In Latein begegnen die Schülerinnen und Schüler der Welt der Römer und – durch sie vermittelt – der Welt der Griechen. Die Antike bildet einerseits einen wesentlichen Teil unseres kulturellen Fundaments, andererseits ist sie uns aufgrund der Entfernung gleichzeitig auch fremd. Schon im Lehrbuch lesen die Schüler*innen Geschichten zum Lebensalltag der Römer, Mythen, Erzählungen, historische und politische Inhalte sowie kunstvolle poetische Texte. Eine sehr gründliche rhetorische Schulung war die Basisausbildung jedes römischen Autors.

Die Schülerinnen und Schüler übersetzen die lateinischen Texte ins Deutsche. Dabei wird das Verstehen der Grammatik geschult. Ausdauer ist gefordert, wenn eine den Sachverhalt möglichst präzise treffende Wiedergabe mit deutschen Ausdrücken und Formulierungen gesucht wird.

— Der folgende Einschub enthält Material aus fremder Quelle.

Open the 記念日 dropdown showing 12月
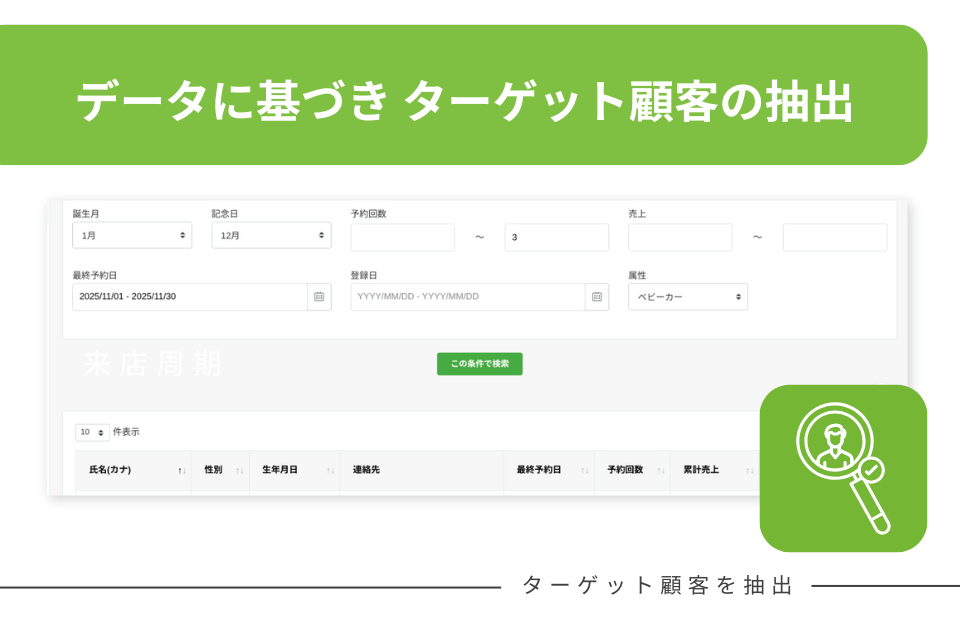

Dies ist ein kreativer Prozess, der im Unterricht immer wieder zu lebhaften Diskussionen führt. Gleichzeitig werden das Ausdrucksvermögen in der Muttersprache und der Wortschatz trainiert.

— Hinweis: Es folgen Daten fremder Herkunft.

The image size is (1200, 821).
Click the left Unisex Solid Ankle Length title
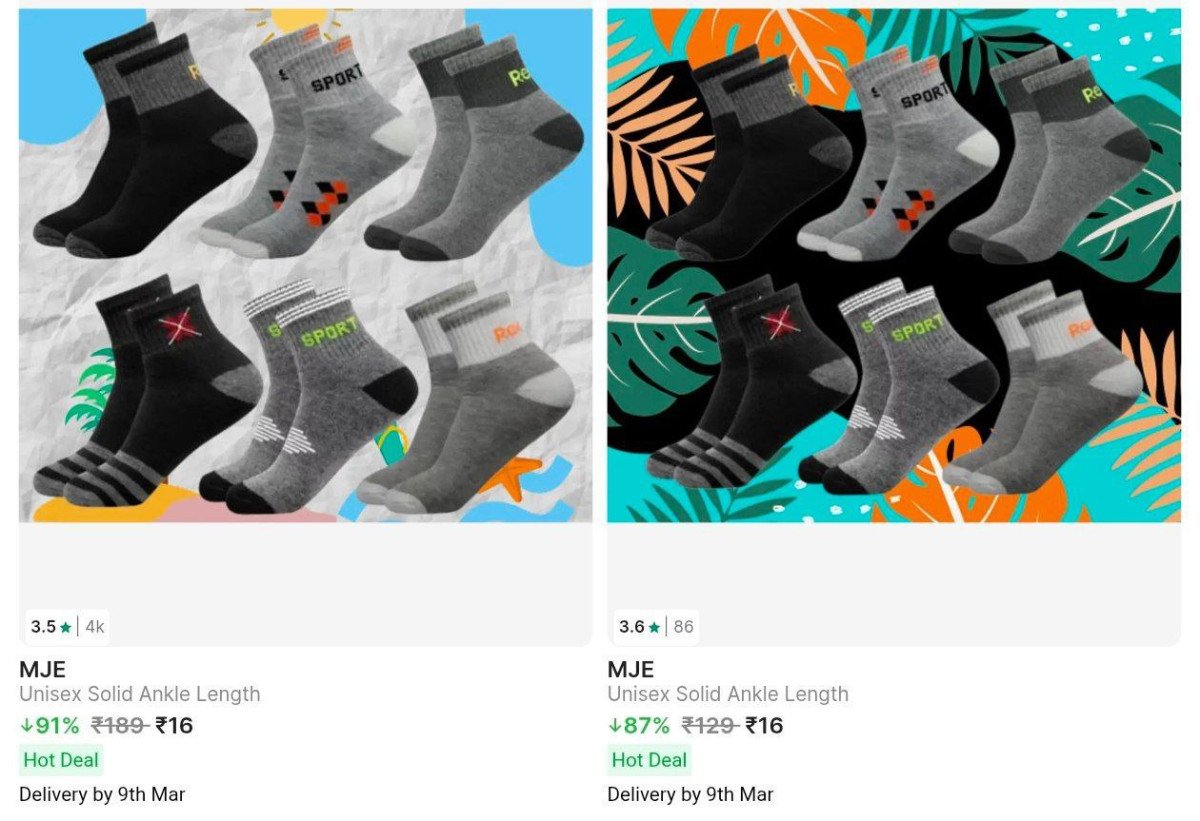point(140,694)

Das genaue Übersetzen veranlasst die Schüler*innen dazu, sich in die Gedankenwelt des antiken Menschen hineinzuversetzen. Dies fordert einerseits genaues Hinhören und Toleranz gegenüber anderen Denkweisen ein, andererseits verlangt es auch eine rational begründete Bestimmung der eigenen Position.

In den Phasen der Interpretation wird diese inhaltliche Auseinandersetzung vertieft. Ergänzend lernen die Schüler*innen antike Bildwerke und Baudenkmäler kennen; moderne Texte, Filme, Bilder und Theaterstücke werden kontrastiv hinzugezogen.

So wird ein interkultureller Dialog gefördert; der eigene Horizont wird erweitert.